### [DESCRIPTION OF THE TASK]
Search the data below for the string "right". Extract every line that contains it.

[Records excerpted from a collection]

────────────────────

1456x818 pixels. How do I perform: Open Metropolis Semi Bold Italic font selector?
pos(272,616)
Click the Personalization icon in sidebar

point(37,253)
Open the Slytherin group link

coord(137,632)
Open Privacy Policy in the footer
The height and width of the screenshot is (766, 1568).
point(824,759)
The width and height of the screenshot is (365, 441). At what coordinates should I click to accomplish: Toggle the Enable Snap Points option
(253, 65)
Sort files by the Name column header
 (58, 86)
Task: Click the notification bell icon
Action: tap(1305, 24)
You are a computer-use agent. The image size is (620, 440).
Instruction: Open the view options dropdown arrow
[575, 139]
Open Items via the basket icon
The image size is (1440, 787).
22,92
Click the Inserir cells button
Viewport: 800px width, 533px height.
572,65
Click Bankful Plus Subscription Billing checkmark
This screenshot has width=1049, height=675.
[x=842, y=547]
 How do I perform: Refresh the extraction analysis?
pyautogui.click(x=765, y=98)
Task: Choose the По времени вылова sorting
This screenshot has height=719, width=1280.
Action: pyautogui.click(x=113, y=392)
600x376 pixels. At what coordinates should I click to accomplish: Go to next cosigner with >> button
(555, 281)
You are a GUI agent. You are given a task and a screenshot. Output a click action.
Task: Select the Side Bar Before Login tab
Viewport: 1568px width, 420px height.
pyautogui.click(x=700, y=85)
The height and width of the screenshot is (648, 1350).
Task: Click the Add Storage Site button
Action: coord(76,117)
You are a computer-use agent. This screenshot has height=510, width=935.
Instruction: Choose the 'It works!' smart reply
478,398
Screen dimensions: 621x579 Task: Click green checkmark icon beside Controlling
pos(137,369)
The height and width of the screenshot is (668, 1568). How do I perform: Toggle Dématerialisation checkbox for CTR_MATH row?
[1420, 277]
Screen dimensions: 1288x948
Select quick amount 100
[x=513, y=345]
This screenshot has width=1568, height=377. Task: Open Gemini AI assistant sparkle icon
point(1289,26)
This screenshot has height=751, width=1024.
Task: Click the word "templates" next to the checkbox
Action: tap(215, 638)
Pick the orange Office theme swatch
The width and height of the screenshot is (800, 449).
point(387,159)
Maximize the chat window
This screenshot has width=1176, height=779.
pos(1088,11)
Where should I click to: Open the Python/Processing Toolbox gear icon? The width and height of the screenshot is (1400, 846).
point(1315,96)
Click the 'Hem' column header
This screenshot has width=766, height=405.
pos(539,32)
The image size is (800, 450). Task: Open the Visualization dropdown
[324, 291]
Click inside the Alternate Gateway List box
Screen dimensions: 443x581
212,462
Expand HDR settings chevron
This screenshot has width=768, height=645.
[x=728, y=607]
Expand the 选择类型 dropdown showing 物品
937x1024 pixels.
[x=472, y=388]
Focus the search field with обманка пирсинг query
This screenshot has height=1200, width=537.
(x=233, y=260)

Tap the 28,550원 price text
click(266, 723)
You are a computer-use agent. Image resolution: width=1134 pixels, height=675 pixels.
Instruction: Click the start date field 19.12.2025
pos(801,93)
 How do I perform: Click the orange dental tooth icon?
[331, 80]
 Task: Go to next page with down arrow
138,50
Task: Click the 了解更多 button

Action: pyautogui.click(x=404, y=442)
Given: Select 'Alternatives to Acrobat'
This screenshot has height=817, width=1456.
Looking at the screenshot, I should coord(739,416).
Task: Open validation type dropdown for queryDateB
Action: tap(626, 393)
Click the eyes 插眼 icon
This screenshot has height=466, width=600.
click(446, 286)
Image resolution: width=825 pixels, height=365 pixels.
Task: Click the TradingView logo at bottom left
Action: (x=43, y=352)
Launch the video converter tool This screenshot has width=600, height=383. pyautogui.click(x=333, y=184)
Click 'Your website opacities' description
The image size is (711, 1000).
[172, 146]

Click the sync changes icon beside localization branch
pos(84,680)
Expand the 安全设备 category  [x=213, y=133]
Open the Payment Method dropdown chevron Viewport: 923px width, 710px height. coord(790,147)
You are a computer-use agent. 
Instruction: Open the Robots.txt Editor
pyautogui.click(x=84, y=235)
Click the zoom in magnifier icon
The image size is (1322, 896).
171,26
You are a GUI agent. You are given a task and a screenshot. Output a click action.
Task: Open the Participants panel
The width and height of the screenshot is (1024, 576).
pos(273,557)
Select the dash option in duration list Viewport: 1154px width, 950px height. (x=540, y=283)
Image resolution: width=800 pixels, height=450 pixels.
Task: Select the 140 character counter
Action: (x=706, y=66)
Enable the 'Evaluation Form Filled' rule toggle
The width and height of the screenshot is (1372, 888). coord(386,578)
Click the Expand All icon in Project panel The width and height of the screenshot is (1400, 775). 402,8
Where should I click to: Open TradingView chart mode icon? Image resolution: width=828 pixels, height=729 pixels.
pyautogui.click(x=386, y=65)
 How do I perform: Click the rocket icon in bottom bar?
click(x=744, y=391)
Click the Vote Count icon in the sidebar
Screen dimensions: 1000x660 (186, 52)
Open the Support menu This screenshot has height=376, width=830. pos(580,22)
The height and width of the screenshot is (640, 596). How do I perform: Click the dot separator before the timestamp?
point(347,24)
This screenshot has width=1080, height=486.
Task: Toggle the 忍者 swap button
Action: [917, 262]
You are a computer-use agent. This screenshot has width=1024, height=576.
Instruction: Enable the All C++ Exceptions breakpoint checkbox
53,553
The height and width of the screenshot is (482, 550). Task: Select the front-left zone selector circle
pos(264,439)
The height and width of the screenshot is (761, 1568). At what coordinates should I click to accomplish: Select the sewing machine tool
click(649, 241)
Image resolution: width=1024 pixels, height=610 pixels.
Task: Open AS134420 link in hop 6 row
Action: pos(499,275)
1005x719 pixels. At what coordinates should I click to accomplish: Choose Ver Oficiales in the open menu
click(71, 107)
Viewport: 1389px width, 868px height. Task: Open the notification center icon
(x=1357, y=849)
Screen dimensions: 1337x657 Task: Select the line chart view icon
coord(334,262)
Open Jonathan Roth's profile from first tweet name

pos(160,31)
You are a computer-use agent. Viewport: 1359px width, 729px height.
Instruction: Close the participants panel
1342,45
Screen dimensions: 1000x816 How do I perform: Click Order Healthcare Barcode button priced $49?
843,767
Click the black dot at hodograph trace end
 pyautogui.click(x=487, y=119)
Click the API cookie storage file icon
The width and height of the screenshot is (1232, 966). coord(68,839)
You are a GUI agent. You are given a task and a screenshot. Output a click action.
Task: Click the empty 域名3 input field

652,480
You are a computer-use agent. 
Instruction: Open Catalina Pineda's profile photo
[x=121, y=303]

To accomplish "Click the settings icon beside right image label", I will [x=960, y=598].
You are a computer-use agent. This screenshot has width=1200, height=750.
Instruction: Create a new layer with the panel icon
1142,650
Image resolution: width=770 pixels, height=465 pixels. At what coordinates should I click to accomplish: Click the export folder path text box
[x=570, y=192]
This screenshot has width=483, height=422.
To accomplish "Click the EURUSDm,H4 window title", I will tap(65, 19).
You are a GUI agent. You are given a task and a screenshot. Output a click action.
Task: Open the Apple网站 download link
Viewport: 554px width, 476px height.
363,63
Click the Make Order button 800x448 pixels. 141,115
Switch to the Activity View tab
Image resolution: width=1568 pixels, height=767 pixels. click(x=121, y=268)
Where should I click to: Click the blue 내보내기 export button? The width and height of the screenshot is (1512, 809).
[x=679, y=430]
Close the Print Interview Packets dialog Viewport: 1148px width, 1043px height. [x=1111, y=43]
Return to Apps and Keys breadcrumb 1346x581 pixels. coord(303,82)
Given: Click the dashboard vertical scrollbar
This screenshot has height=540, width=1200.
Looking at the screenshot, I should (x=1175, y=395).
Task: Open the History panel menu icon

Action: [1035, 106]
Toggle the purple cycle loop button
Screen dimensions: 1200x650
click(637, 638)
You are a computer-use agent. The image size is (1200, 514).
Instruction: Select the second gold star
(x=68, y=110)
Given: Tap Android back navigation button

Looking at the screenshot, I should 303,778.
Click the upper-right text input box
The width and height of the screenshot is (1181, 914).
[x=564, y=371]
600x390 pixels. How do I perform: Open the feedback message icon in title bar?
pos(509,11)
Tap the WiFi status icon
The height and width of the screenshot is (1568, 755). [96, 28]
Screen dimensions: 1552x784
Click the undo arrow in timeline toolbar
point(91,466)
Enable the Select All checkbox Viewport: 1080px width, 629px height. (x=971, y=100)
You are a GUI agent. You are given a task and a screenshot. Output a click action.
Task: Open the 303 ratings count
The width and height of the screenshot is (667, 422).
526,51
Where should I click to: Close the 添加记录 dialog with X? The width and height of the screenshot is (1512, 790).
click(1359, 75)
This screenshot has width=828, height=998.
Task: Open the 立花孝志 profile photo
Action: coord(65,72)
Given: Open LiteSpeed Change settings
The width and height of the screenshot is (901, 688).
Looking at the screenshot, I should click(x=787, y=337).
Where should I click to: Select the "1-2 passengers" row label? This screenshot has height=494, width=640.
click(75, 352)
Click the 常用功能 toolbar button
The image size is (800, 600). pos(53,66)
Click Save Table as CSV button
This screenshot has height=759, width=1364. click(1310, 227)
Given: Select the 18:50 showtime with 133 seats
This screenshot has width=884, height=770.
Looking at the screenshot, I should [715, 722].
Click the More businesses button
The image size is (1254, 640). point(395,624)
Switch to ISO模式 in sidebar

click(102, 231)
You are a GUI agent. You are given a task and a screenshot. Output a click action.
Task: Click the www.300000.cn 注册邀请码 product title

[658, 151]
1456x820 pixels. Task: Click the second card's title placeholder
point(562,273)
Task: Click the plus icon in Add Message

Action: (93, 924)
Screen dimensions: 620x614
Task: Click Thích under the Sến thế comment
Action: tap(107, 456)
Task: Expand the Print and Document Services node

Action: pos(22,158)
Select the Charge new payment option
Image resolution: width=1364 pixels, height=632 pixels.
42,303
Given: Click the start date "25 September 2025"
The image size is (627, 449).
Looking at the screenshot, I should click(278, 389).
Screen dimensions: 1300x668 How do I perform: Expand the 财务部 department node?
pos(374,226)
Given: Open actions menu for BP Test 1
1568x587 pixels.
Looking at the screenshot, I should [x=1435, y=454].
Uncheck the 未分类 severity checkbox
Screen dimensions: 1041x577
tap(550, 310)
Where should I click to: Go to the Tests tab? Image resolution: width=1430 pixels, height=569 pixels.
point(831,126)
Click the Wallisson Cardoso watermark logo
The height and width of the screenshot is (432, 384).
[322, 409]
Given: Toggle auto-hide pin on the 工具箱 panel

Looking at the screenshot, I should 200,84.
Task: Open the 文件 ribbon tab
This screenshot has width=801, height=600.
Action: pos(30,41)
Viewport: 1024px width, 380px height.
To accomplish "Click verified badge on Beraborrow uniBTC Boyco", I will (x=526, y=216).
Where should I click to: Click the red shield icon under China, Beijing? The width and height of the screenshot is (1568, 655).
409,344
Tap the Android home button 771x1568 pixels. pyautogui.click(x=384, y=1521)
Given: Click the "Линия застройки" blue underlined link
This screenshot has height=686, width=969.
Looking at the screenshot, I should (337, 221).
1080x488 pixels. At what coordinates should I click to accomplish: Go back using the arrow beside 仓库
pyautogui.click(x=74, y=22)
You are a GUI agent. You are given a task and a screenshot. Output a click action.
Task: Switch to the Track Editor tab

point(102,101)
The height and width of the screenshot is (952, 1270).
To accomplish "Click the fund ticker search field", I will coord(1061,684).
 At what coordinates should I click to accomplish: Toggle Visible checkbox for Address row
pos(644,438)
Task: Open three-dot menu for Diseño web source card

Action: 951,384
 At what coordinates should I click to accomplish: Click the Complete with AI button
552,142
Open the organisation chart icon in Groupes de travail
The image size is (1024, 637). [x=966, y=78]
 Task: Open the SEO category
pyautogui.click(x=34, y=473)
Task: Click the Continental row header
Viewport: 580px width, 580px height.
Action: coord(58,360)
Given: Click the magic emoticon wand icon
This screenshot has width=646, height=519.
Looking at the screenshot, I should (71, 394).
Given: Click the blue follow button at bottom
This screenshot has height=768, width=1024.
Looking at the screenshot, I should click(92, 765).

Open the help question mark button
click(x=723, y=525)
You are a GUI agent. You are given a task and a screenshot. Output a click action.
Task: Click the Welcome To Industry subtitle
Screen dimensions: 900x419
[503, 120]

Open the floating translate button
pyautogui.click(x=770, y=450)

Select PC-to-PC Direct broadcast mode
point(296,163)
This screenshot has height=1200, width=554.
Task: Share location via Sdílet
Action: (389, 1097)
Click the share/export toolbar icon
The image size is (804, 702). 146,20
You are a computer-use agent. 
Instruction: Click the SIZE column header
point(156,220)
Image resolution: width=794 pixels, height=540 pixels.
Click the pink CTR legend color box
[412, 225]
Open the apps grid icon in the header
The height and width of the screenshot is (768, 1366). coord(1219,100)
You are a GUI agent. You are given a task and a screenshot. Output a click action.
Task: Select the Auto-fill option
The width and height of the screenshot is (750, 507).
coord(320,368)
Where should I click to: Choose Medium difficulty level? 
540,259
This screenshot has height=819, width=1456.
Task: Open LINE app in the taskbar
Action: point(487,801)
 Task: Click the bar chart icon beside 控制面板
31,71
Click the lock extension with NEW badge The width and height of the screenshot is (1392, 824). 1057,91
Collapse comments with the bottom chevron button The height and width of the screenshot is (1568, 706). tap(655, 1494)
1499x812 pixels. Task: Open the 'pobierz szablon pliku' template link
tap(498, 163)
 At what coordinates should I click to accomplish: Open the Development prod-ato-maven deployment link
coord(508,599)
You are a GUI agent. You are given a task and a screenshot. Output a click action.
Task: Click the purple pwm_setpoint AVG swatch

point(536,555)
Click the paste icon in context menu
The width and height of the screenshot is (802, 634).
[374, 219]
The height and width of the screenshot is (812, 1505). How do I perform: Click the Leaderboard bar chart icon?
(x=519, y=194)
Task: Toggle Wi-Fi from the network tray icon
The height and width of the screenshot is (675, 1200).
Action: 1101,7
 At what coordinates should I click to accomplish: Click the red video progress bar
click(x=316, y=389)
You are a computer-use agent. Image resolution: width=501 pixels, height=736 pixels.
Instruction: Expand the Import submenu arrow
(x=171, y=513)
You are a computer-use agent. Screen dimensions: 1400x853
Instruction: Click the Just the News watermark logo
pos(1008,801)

────────────────────

### [ANSWER SPACE]
To accomplish "Click the settings icon beside right image label", I will [x=960, y=598].
Click the upper-right text input box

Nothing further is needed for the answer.